Does knowing the structure of a protein help with simulating how it responds to any arbitrary/unknown protein/molecule/agonist/antagonist/superagonist? [it seems that even with all the protein structures that we do know well, that finding appropriate agonists of the protein with the desired action is still a huge unsolved problem]. Is simulation a much more difficult problem than "folding"?

This allows us to design "efficient" proteins (proteins designed "intelligently" often do tend to be smaller, less "messy" and "bulky" than naturally-evolved proteins [which also cross over at the most pedagogically unhelpful sites ever], and with protein folding solved, it may be easier for us to design proteins that are less complicated/more amenable to simulation than the natural set of proteins that exist => not to mention that it may be possible to find a specific transferase protein that is able to precisely add a methyl or carboxyl group to any molecule at any location, or a ligase that is able to split a molecule at any arbitrary location). We may also be able to design them based on properties like how easy it is to introduce them into the cell via mRNA (the genes for many natural proteins are not easy to introduce into the cell via CRISPR or AAV, but as protein design-space is so large, you can probably design another protein that carries out the same function that can be delivered into cells via mRNA or CMV-based vectors, without needing to force the corresponding gene at the right location at the cell's nucleus). 

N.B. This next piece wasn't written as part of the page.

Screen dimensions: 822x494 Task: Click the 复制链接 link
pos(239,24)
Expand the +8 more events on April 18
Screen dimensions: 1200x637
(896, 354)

Anyhow, designing proteins for industrial chemistry (eg properly degrade polyethylene plastics in the ocean) [and also those with a specific physical property rather than those that perform a very specific function] is a much easier problem than, say, figuring out how to make an extremely particular histone acetyltransferase or DNA methyltransferase or chaperone enzyme [often those at the center of hub networks and whose evolved messiness naturally evolves due to the necessity of needing to have other extremely precise interactions with other proteins that have also evolved to become messy bloated behemoths] localize/diffuse at the locations where it can precisely do the right things at {X} sites and not do the wrong things at the {Y} other sites. 

Also, this helps us develop a "periodic table of protein function" where you can design proteins that can carry out X function if you change certain motifs to it, and it will turn out as much cleaner/more organizeable/more predictable than the natural super-messy [and hard to organize] set of protein motifs we find in the wild. I think this is especially relevant for manufacturing and industrial chemistry - proteins that broadly carry out functions sort of similar to zymogen. 

The whole field of structural biology was 95% useless anyway.

As long as it produces machine-interpretable output, it's useful for training new algorithms, even if the vast majority of humans are unable to properly interpret protein structure.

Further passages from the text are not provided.